*Set of tasks*
(1) From the GitHub issue page, write out the passage starting with "Skip to content" and going on through "and the community.", but switch "project" to "repository".
(2) On the GitHub issue page, on what date was the issue opened?
(3) Carry on the GitHub issue about the save_state crash with deepspeed from its last sentence.

*Text provided*
Skip to content
New issue

Have a question about this project? Sign up for a free GitHub account to open an issue and contact its maintainers and the community.

By clicking “Sign up for GitHub”, you agree to our terms of service and privacy statement. We’ll occasionally send you account related emails.

Already on GitHub? Sign in to your account

Crash when using save_state with deepspeed: model.state_dict functions incompatible with new deepspeed. #596

Open
JohannesAck opened this issue Jul 11, 2024 · 0 comments
Labels
bug Something isn't working

Comments

@JohannesAck
Copy link

🐛 Describe the bug

I've recently been using the code provided in https://github.com/tlc4418/llm_optimization, which in turn uses trlx.

(Data listing)
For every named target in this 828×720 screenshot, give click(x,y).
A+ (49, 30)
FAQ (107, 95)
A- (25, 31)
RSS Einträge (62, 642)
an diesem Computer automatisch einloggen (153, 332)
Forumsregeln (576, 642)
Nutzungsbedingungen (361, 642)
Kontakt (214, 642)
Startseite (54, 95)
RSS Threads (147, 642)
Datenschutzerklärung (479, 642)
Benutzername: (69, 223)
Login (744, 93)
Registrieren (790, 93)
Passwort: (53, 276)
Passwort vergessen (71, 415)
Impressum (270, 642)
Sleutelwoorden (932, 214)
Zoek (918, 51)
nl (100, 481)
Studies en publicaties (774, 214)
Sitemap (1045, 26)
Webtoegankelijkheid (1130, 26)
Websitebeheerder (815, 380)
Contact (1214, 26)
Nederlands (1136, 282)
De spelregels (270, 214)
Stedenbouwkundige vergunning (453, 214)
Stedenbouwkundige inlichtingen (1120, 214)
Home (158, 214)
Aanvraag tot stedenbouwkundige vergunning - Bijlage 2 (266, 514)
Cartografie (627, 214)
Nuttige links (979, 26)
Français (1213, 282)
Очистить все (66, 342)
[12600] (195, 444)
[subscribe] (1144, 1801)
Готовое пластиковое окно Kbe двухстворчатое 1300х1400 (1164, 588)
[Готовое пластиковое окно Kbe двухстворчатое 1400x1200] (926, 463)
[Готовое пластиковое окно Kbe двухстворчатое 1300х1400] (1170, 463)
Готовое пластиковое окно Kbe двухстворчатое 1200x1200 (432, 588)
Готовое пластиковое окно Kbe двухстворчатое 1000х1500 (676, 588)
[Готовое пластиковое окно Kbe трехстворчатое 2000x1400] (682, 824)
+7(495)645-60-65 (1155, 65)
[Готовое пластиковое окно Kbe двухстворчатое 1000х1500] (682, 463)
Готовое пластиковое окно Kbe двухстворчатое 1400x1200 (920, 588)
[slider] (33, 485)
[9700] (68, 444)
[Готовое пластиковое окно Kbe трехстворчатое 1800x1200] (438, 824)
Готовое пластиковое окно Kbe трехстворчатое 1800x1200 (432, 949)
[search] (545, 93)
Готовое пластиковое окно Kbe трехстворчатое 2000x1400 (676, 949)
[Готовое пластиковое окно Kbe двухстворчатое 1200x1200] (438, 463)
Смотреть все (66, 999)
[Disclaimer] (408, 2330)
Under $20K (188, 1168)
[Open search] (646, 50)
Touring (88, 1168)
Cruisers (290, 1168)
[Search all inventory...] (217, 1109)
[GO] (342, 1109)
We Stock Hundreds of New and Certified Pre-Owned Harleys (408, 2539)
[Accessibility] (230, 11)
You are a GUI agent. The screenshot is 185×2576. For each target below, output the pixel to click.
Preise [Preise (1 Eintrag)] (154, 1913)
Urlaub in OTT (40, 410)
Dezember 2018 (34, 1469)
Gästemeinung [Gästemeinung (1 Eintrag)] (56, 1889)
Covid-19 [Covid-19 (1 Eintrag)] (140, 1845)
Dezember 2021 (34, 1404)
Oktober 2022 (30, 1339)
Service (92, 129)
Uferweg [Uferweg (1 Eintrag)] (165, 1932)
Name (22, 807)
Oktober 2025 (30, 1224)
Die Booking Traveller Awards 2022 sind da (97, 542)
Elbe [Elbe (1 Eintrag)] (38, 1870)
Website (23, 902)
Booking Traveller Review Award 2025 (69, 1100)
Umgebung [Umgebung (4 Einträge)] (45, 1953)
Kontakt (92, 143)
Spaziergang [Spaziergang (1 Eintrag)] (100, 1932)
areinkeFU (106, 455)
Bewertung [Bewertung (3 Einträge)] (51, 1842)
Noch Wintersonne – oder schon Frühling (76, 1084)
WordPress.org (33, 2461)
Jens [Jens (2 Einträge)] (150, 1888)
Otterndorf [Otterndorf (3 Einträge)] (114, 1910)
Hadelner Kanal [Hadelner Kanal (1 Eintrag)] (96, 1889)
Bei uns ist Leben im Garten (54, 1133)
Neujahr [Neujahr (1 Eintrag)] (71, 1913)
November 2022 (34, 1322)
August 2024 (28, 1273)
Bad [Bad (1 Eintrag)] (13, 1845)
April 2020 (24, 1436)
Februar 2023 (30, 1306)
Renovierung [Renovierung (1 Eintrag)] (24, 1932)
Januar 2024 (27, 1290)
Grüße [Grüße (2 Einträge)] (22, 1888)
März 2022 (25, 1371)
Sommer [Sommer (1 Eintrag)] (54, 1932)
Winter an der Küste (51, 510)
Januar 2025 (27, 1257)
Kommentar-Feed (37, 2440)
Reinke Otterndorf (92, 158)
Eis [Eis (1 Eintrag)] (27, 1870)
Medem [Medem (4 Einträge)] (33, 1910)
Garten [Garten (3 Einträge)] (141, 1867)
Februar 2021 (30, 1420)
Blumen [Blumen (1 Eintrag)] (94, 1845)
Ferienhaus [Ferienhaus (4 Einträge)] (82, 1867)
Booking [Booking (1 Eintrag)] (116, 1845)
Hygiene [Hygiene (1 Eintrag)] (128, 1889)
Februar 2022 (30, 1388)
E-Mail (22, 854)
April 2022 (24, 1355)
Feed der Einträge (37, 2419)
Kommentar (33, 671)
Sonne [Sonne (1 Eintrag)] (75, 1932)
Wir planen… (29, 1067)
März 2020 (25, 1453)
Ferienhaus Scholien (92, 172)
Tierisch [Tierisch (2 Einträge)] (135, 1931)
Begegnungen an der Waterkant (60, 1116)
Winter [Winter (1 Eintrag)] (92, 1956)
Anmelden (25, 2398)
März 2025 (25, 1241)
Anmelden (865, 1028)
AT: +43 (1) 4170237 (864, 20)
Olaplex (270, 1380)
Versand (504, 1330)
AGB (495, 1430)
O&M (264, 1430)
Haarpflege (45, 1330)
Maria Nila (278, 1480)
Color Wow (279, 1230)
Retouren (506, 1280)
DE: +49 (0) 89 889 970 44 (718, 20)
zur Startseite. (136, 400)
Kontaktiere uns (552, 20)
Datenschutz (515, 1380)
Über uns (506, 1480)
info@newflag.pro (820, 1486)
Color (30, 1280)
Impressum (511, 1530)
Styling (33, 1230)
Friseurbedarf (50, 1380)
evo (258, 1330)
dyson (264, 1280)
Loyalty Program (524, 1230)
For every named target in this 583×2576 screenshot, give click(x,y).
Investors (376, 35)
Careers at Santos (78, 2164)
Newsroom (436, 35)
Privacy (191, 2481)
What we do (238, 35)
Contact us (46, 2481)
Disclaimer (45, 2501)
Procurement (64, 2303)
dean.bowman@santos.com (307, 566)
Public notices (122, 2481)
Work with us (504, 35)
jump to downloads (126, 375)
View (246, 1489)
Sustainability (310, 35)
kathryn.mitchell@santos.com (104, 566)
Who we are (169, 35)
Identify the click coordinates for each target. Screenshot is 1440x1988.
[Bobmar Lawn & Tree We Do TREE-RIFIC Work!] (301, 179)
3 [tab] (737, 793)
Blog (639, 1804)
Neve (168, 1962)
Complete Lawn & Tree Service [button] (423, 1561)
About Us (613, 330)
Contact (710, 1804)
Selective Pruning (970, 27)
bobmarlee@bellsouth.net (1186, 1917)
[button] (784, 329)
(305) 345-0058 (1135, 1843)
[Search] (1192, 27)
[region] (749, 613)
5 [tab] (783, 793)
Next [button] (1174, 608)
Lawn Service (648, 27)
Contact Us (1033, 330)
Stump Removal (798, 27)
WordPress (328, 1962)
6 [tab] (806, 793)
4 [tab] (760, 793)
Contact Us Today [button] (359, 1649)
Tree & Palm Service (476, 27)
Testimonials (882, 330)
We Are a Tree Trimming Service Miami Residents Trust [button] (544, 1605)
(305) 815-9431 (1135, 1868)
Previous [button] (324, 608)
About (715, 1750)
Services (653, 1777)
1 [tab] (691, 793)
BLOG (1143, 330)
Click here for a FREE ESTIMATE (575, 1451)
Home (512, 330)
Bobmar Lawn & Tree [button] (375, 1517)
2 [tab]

*Responses to the tasks*
(1)
Skip to content
New issue

Have a question about this repository? Sign up for a free GitHub account to open an issue and contact its maintainers and the community.

(2) Jul 11, 2024

(3)
In doing so I encountered a bug causing trlx to crash when trying to save, caused by a recent change in deepspeeed.

To reproduce, use this https://gist.github.com/JohannesAck/feb31ee5c491ca30771335296ec8b295 and start it with deepspeed by using accelerate launch with a config that enables deepspeed:

Traceback (most recent call last):
  File "/workspaces/llm_optimization/crash_example.py", line 111, in <module>
    main(hparams)
  File "/workspaces/llm_optimization/crash_example.py", line 101, in main
    trlx.train(
  File "/usr/local/lib/python3.10/dist-packages/trlx/trlx.py", line 142, in train
    trainer.learn()
  File "/usr/local/lib/python3.10/dist-packages/trlx/trainer/accelerate_base_trainer.py", line 598, in learn
    self.save(directory)
  File "/usr/local/lib/python3.10/dist-packages/trlx/trainer/accelerate_base_trainer.py", line 312, in save
    self.accelerator.save_state(dst_dir, **kwargs)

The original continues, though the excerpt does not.